"Nichts
sehen, nichts hören, nichts sagen"
Und
wieder brennen Synagogen, wieder werden Menschen in Deutschland wegen ihrer
Herkunft oder Religion ermordet, wieder fürchten Juden um ihr Leben,
wieder hetzen Politiker gegen Ausländer, wieder marschieren die Nazis
auf. Und wieder reagiert man gleich: nichts sehen, nichts hören, nichts
sagen. „Der Deutsche“ kann ja ganz beruhigt sein. „Der Deutsche“ ist ja
kein Opfer. „Der Deutsche“ ist ja deutsch.
Wie
ist es möglich, dass ein Drittel aller Jugendlichen rechtsextreme
Meinungen vertreten und anderseits die Mehrheit der Schüler nicht
weiß, was Holocaust und Auschwitz, was Rassismus und Antisemitismus
bedeuten? Warum sollen Ausländer sich der „deutschen Leitkultur“ anpassen,
sollen die deutsche Geschichte und das politische System der Bundesrepublik
Deutschland kennen, wenn selbst „deutsche“ Schüler nicht die elementarsten
Fakten und Begriffe wissen?
Während
den Zeiten der RAF wurden vom Staat alle legalen und illegalen Mittel eingesetzt,
um der (linksextremistischen) Gewalt ein Ende zu setzen. Heute scheint
man auf dem rechten Auge blind zu sein. Zwar gibt es viele Kundgebungen
„gegen Rechts“ und wohlklingende Reden der Politiker, aber im Alltag tut
sich (fast) nichts. Weiterhin wird das Verhalten der Jugendlichen entschuldigt
und verharmlost. Aber kein schlechtes Elternhaus, kein schlagender Vater,
keine Arbeitslosigkeit, keine zurückgebliebene Entwicklung und mangelnde
Intelligenz entschuldigt den Mord an einen Ausländer, Juden oder Obdachlosen.
Die Jugendlichen sind nicht die Opfer der Gesellschaft, sondern sie sind
Täter! Es gibt keine Entschuldigung für Mord, Gewalt und Zerstörung.

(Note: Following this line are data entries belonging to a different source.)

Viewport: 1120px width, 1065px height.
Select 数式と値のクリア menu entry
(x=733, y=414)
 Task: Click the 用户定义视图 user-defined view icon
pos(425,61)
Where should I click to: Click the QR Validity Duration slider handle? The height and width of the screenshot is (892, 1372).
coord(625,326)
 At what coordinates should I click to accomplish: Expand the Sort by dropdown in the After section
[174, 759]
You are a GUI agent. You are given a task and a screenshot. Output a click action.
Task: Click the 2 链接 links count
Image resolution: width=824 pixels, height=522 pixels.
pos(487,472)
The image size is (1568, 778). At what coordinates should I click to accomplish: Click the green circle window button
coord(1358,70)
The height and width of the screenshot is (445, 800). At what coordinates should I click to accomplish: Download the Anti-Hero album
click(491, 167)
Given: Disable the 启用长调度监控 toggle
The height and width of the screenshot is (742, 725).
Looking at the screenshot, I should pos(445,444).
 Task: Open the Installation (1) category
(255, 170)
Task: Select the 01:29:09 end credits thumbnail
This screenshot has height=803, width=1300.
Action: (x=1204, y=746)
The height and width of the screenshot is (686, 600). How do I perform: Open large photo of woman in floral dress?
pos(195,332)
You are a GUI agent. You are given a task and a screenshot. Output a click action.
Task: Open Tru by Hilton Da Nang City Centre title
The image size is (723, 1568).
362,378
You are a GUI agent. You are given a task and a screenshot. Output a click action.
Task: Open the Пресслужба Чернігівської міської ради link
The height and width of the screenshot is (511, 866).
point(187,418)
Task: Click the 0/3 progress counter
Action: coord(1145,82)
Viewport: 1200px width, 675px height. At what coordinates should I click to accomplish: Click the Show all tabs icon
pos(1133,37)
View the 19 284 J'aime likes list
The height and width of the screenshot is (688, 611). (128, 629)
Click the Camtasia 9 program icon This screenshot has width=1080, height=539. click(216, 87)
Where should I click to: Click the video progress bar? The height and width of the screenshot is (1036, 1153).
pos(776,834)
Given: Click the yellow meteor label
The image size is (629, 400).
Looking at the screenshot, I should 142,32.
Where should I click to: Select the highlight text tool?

Die Täter dürfen nicht weiter mit Bewährungsurteilen geschont
werden, die erst viele Monate nach dem Verbrechen ausgesprochen werden,
sondern sie müssen schnell bestraft werden.
Heute
müssen sich auch einige Politiker den Vorwurf der verbalen Brandstiftung
gefallen lassen. Es ist nicht christdemokratisch, wenn man Ausländer
wie Tiere in „nützlich“ und „nutzlos“ unterteilt, wenn man mit Sprüchen
wie „Kinder statt Inder“ einen Wahlkampf führt und wenn man die Ausländerfeindlichkeit
nur als Medienprodukt bezeichnet.
Heute
sitzen in jedem vierten Landtag rechtsextreme Parteien, jeden Tag gibt
es zwei rechtsextreme Gewalttaten gegen Ausländer, Juden, Obdachlose
oder Linke, und insgesamt geschehen täglich mehr als 27 Straftaten
von Rechtsextremisten. Seit der Deutschen Einheit wurden fast 100 Menschen
von Neonazis ermordet. Dies alles ist kein Produkt hysterischer Medien,
das alles sind die Taten von antisemitischen, rassistischen und fremdenfeindlichen
Deutschen.
Deutschland
ist schuldig, und zwar mehrfach. Die erste Schuld war die der Deutschen
unter Hitler, die die Ermordung der Juden zugelassen haben, die wussten,
was das Ziel Hitlers war und trotzdem schwiegen oder wegschauten. Die zweite
Schuld ist die der Verdrängung und Verleumdung der ersten nach 1945,
um die zweite deutsche Demokratie und ihre politische Elite nicht zu gefährden.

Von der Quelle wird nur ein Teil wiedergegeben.